* Rows from a dataset
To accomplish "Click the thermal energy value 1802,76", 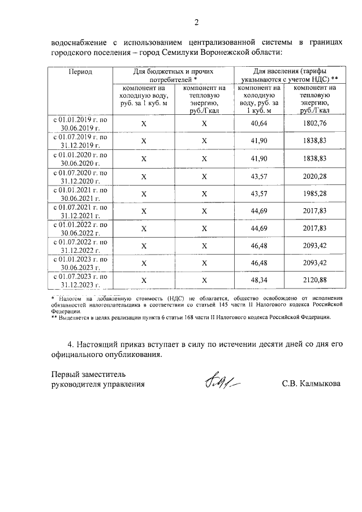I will pyautogui.click(x=315, y=123).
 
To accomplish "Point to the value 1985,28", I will pyautogui.click(x=315, y=193).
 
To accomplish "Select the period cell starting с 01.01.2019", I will pyautogui.click(x=80, y=123).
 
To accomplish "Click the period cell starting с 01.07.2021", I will pyautogui.click(x=80, y=211).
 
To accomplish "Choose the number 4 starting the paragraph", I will pyautogui.click(x=70, y=344).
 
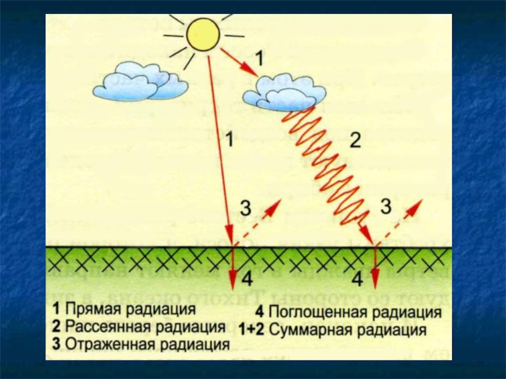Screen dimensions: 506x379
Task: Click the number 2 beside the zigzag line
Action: point(355,141)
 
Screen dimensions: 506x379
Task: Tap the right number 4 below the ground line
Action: point(357,278)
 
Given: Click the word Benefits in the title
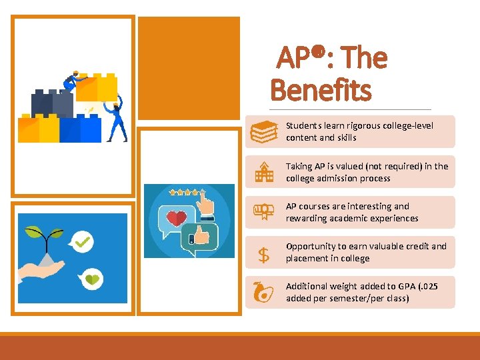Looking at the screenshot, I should (x=321, y=90).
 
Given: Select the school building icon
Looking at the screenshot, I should (x=264, y=173).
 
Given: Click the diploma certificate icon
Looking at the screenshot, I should (x=263, y=212).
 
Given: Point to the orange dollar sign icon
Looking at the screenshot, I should (x=264, y=254).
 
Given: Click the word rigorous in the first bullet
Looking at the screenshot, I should (x=354, y=125).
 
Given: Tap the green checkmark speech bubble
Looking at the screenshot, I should (x=82, y=241).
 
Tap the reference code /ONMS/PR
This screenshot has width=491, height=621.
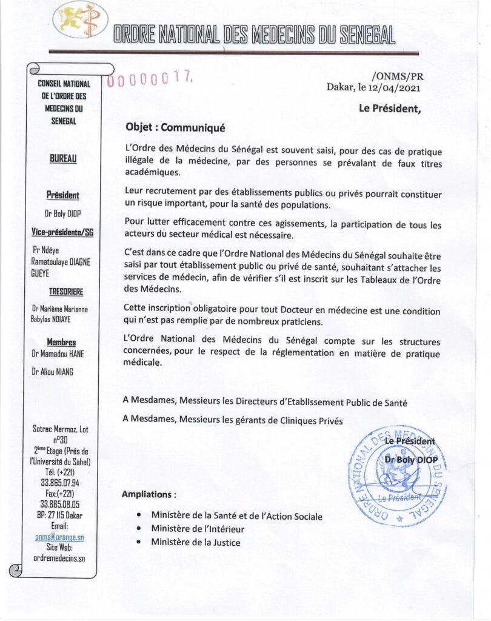(x=397, y=76)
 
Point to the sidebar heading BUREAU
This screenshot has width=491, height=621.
(x=62, y=159)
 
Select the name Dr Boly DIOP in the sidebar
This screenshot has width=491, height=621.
(x=63, y=213)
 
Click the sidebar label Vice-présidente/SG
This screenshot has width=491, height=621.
(x=62, y=232)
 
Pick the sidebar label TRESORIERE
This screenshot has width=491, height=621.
(x=63, y=290)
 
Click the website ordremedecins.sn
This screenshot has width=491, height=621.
(x=59, y=557)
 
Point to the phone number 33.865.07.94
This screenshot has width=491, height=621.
(x=59, y=483)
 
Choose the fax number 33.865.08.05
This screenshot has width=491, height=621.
(x=59, y=504)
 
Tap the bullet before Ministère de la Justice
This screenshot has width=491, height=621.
(x=139, y=542)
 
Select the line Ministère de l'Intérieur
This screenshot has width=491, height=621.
(x=198, y=529)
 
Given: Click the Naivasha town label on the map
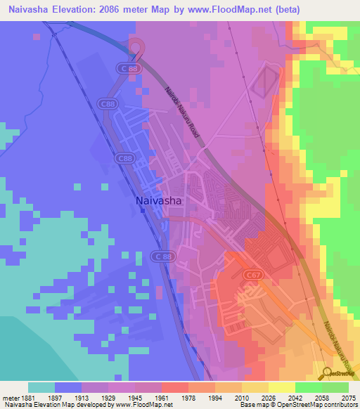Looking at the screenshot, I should coord(158,201).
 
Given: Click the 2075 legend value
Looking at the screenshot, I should coord(348,397).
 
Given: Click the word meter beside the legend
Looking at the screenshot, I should coord(11,397).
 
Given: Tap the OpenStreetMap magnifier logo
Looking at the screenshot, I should coord(328,372).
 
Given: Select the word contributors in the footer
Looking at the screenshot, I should coord(341,405).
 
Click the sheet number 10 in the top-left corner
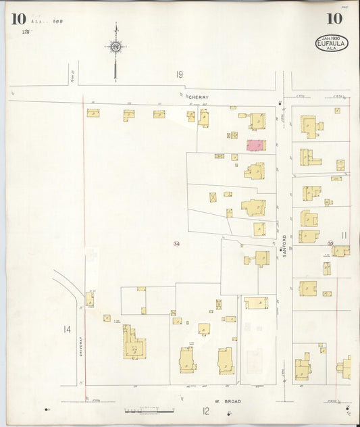18,18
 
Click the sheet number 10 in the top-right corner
334,18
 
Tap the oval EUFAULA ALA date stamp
332,44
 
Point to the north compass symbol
115,47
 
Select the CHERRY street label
199,97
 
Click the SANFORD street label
284,241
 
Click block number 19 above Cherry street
180,74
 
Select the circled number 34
176,243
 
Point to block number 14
67,329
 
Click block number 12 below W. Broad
205,410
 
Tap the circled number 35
330,243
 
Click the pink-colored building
255,145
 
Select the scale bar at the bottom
149,410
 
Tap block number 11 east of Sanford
344,235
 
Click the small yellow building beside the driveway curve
89,299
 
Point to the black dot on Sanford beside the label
282,251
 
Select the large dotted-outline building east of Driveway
134,343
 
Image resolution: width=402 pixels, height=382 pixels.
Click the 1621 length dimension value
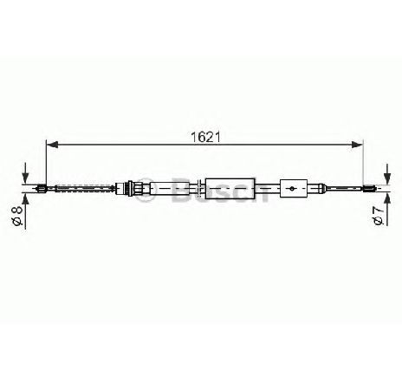[x=205, y=137]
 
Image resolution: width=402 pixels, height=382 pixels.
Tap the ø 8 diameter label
[x=18, y=215]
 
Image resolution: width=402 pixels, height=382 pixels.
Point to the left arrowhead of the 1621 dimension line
[x=52, y=145]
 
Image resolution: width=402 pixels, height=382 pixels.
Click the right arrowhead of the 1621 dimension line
[x=357, y=145]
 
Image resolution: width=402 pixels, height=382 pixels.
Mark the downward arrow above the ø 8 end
[x=26, y=173]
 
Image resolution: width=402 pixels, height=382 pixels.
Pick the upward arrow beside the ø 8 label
[x=26, y=211]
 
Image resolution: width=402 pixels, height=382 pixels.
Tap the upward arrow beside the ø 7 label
[x=388, y=210]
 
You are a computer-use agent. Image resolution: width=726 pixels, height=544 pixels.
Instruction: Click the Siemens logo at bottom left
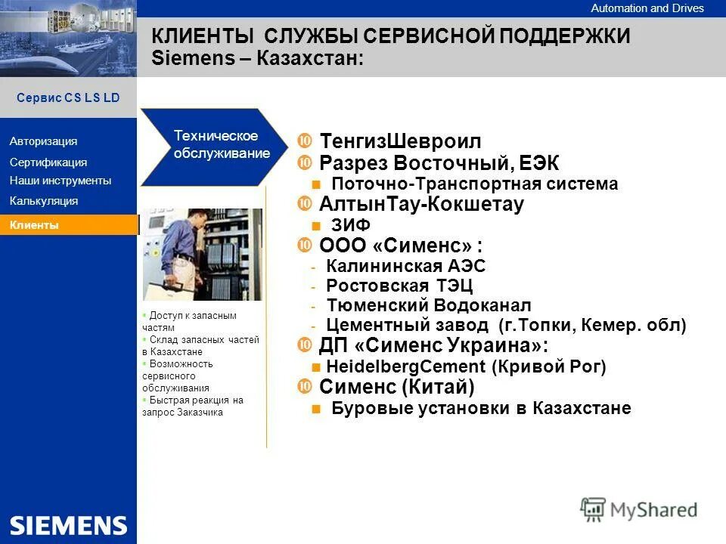(68, 525)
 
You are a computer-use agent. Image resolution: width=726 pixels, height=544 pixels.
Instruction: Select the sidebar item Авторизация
(44, 141)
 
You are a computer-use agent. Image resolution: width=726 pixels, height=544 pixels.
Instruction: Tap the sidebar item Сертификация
(48, 162)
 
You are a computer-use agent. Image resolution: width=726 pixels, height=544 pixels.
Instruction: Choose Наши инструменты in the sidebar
(60, 181)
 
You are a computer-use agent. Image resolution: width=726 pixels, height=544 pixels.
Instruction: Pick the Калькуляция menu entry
(44, 201)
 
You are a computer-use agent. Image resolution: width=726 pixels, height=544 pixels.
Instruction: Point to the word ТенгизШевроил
(400, 141)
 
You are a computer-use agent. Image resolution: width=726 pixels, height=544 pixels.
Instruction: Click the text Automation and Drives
(647, 8)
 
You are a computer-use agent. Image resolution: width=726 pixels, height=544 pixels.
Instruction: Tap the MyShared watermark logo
(639, 509)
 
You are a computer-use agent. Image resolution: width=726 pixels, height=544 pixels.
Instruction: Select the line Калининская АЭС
(405, 266)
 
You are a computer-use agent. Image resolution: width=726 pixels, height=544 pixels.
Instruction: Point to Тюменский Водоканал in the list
(429, 305)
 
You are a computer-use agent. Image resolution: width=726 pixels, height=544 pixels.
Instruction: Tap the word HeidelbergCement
(405, 366)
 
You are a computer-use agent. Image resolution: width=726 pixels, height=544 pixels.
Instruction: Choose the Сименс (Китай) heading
(397, 387)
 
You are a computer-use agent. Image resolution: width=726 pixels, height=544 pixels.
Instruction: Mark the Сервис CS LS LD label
(68, 98)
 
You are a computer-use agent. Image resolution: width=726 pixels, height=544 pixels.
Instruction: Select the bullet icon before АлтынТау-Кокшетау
(306, 204)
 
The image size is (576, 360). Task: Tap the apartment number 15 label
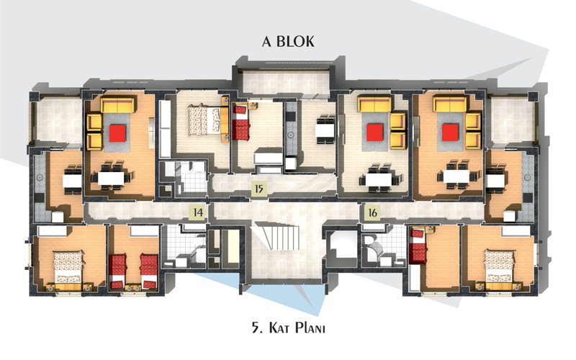coord(259,189)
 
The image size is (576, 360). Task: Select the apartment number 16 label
coord(372,212)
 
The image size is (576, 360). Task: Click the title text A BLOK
coord(289,41)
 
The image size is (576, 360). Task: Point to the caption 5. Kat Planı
coord(289,328)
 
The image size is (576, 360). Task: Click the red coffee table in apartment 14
coord(117,133)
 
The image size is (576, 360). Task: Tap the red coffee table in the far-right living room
coord(450,132)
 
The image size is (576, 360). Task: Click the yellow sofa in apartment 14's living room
coord(118,104)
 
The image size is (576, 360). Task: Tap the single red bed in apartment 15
coord(241,122)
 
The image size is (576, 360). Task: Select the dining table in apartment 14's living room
coord(112,179)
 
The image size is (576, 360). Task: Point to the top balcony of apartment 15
coord(285,84)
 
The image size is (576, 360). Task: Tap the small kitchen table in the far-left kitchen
coord(72,181)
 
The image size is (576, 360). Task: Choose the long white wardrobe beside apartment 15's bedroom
coord(165,130)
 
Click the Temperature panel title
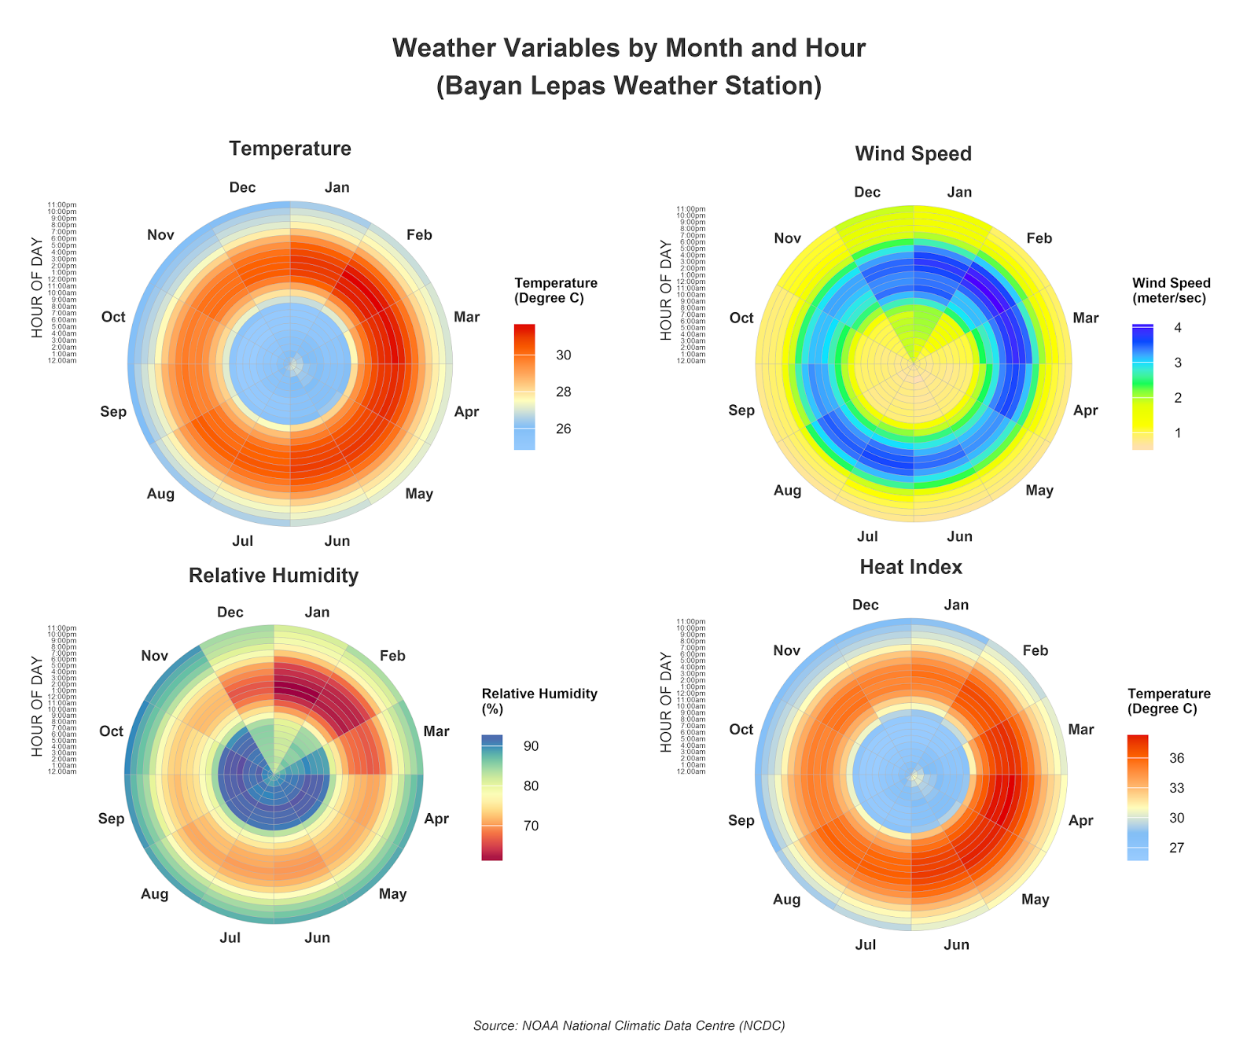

* TASK OBJECTIVE
Reproduce the lines of the records above verbatim, starting at the line that contains "Choose the fax number 33.865.08.05" and ending at the line that contains "(x=198, y=529)", with both of those lines included.

* COMPLETE RESPONSE
Choose the fax number 33.865.08.05
This screenshot has width=491, height=621.
(x=59, y=504)
 
Tap the bullet before Ministère de la Justice
This screenshot has width=491, height=621.
(x=139, y=542)
 
Select the line Ministère de l'Intérieur
This screenshot has width=491, height=621.
(x=198, y=529)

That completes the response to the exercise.